A sport both urologists and proctologists can love.
While working on the X-Blog (below) about golf’s problems finding new players, I got to thinking about why the ranks of golfers haven’t swelled over the last decade. As I’ve often noted, we had the world’s most exciting athlete (or if not the most exciting, one of them), and until the last year or so, the economy was booming.
So what went wrong? I think I have the answer.
Poker.
Okay, not just poker, but games like it, starting with videogames. Games that keep people, many of them young adults, indoors and try to give the misperception that they are sports. (A poker player is on the cover of this week’s ESPN The Magazine. Cancel my subscription.)
Why is this a problem? Because golf used to attract the kind of person who now thrives on poker and Playstation: a little geeky, someone who doesn’t mind playing by him or herself, and who likes using his head, not just his body. (And, let’s face it, may have a body not ideally suited to running, throwing, and hitting.) Plus, there’s the allure of winning a fast buck.
However, I recently heard some encouraging news regarding golf’s growth, and it comes from exactly the kind of brainy (and not necessarily brawny) types we like.
Good friends have a son, 25-ish, in med school. When I saw him the other day he reported that many of his fellow fledgling physicians spend hours playing the latest Tiger Woods videogame while talking about taking up golf for real when they are done with their training and have more time and money.
So maybe the PGA of America should start working with America’s med schools offering a different sort of internship. Partner with teaching hospitals and give residents reduced rates on lessons and green fees. Trade tee times for appointments. Putters for procedures. Cleeks for catheters. First T-Cell program, anyone?

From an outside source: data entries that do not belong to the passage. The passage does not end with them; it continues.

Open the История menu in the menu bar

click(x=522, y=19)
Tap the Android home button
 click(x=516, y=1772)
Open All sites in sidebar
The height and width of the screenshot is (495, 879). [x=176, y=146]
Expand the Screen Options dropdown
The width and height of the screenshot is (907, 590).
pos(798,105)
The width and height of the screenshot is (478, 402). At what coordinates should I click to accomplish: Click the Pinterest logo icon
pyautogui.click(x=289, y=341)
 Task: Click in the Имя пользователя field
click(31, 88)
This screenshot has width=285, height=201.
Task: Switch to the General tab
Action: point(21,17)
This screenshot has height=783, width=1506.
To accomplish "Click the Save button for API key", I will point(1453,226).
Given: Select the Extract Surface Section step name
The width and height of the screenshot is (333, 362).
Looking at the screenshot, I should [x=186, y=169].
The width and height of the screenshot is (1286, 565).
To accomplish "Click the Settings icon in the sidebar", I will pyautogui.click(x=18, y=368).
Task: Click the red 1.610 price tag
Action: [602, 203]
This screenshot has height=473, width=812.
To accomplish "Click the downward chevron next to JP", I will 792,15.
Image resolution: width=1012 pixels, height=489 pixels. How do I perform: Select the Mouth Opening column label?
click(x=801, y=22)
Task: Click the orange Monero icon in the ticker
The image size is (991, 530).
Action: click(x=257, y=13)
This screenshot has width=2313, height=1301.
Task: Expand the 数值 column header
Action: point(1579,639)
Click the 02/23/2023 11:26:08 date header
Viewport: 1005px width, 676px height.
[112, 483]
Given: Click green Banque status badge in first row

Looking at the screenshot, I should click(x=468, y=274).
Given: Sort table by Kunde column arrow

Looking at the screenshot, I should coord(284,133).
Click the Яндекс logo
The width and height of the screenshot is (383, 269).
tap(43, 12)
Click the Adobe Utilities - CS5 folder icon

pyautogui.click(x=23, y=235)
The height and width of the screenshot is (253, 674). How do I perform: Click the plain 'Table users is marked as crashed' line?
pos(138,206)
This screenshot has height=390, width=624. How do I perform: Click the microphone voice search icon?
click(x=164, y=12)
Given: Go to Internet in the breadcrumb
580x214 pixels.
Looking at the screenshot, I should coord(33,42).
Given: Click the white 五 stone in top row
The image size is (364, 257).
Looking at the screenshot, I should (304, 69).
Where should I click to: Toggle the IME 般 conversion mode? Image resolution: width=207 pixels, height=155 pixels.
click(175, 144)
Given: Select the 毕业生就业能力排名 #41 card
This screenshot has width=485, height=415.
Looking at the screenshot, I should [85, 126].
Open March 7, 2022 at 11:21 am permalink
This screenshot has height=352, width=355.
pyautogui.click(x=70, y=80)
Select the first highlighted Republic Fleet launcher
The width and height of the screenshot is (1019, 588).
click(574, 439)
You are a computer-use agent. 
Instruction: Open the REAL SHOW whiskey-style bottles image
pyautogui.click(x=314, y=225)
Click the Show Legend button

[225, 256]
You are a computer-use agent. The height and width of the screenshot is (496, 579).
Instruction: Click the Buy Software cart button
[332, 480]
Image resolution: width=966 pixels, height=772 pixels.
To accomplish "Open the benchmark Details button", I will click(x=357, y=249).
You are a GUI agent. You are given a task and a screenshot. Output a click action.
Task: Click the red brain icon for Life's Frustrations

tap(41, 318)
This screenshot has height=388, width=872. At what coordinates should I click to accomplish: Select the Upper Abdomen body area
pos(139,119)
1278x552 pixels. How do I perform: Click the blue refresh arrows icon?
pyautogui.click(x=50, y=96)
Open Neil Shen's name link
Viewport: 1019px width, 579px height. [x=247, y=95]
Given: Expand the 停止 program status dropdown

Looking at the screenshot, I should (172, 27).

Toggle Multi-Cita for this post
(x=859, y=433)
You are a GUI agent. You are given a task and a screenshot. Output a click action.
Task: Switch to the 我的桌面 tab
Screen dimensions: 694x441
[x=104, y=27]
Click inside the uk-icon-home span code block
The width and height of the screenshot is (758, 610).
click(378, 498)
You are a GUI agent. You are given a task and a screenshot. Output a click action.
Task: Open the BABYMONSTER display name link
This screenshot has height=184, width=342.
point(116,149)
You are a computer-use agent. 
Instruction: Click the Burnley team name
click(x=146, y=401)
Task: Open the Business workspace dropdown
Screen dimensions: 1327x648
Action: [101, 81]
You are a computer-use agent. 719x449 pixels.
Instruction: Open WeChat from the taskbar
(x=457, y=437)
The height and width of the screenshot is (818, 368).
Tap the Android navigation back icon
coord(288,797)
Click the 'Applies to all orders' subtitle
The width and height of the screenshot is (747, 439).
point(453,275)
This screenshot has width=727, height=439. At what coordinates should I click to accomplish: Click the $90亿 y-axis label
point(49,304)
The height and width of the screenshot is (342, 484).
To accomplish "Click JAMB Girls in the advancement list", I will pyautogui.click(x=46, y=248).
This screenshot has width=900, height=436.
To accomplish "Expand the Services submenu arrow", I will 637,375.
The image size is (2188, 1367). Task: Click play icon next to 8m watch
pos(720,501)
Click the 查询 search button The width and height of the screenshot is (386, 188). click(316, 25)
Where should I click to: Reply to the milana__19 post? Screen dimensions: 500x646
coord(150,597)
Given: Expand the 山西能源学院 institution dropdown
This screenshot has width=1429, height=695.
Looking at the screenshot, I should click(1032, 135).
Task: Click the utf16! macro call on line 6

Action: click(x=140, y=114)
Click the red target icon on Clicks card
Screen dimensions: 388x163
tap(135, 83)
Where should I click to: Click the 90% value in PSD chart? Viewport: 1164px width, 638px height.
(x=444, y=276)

Then business schools, engineering schools, law schools… The future Judge Smailses of the world have to come from somewhere.
Exaggerating to prove a point? Perhaps. But maybe golf should be looking to a different pool of potential players, ones who are a little older and likely will have the wherewithal and the motivation to give the game a try in a few years.
Anyone have other suggestions on how to get to this group? Or other groups we should be reaching out to? (Please don’t suggest retirees: The way things are going, no one will ever be able to retire again.)